Everyone knows that communications between Peking and Moscow are scrambled at best. Now Radio Peking has set a new record for incomprehensibility in the land of Mao. Its Russian-language service has taken to replaying tapes of its anti-Soviet diatribes backward. The weird garble goes on for 21 hours at a stretch, and in London one mystified Pekingologist, who was monitoring the show, finally shrugged: "I suppose there's just nobody left in Peking who knows one end of a Russian tape from the other."
"I have no political base, no staff," admits retired Air Force Chief of Staff Curtis LeMay, 60. Even so, a good many of his friends think that with all those opinions of his, notably about the war in Viet Nam, Curt might be a natural in politics.
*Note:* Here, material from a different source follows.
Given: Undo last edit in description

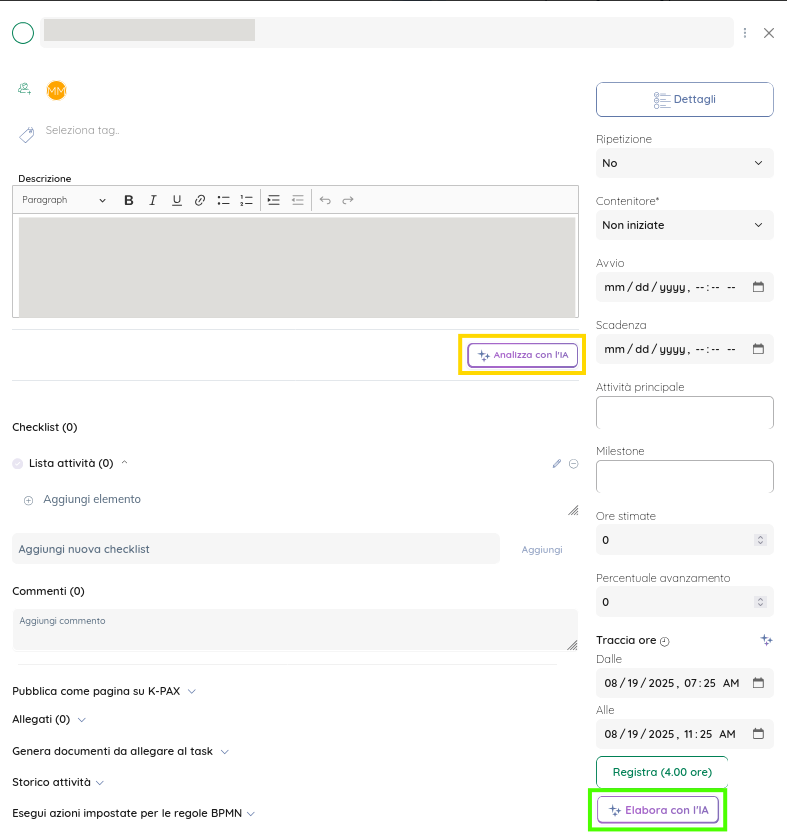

So he is being urged to go up against California's moderate Republican Senator Thomas Kuchel next year. In Santa Barbara, LeMay allowed that "if a real movement gets going for me, I might consider it."
The flick, a comedy called The Wicked Dreams of Paula Schultz, calls for the heroine to play a swinging East German lady decathlon champ who decides to take it on the lam from that draggy country. Zoom!--she pole-vaults over the Berlin Wall. To get in shape for the part, Actress Elke Sommer, 25, has been tearing around the U.C.L.A. athletic field. "I consider myself very athletic," said Elke, who certainly did look in nice form as she took the low hurdles. For the Wall-vaulting sequence, though, the studio will use a stuntman made up to look like Elke--which will be quite a trick.
He was a talented talent scout, even if he couldn't spell very well. "Dear Max," F. Scott Fitzgerald wrote to his editor, Maxwell Perkins, in 1924: "This is to tell you about a young man named Ernest Hemmingway, who lives in Paris & has a brilliant future. Ezra Fount published a collection of his short pieces. I havn't it hear now but its remarkable & I'd look him up right away." Fitzgerald's letter was filed away at Charles Scribner's Sons in Manhattan, along with the publishing house's correspondence with hundreds of other authors, including George Santayana, Edith Wharton, Rudyard Kipling and that bright young man Hemingway. Last week Charles Scribner Jr. announced that his firm was donating the archives of its 121 years in the business to Princeton University. As a first installment, he gave Princeton President Robert Goheen the Fitzgerald file, including 468 letters and 1,248 other documents.
As if it weren't enough to tear around Paris as the virtual director of Designer Pierre Cardin's fashion house while maintaining her reputation as the town's most dazzling hostess, Nicole Alphand, 49, is now hard at work becoming a lady of letters. Like practically everyone else who knew the Kennedys, she is writing a book. Actually, says Nicole, the tome will be more than a Kennedy reminiscence; it will record all the eight years she and her husband Herve spent brightening up Washington's social scene when he was the French ambassador there. Now that Herve is the No. 2 man in the French Foreign Ministry, there is some muttering that Nicole should not make such a public spectacle of herself, but she replies sweetly: "The Quai d'Orsay has never said a word to me about it."
As usual, Hungarian plainclothesmen were waiting outside the U.S. legation in Budapest on the remote chance that the old man might emerge. There was no chance at all. Inside, Josef Cardinal Mindszenty thanked the legation staff for a bouquet of red and white carnations that celebrated his 75th birthday, stared briefly from his window at the Soviet war memorial in "Freedom Square" below, and continued the political exile that began during the uprising of 1956. The Hungarians have offered him amnesty, but Mindszenty refuses to leave his asylum, or his country, until the Communists clear him of the trumped-up charges of treason that originally sent him to prison in 1949. "He is as stubborn as an ox," said one Budapest priest who has made his peace with the Communists. "But I think all our saints were like that."
It wasn't so long ago that Actress Lynn Redgrave, 24, was saying: "It's so easy to go wrong. I think you should live for quite a while with the man you love before even thinking of marriage." Well, she's only known the fellow for seven months, but they both seem sufficiently convinced. Lynn and English-born Actor John Clark, 34, announced they would be married over the weekend in an Ethical Culture ceremony in Manhattan. Explained Lynn: "We're not Ethical Culturists, atheists, Buddhists or agnostics, but we do believe in having the Ethical man along." Asked about her earlier pronouncements on marriage, she smiled: "I've been talking a fair amount of rubbish lately."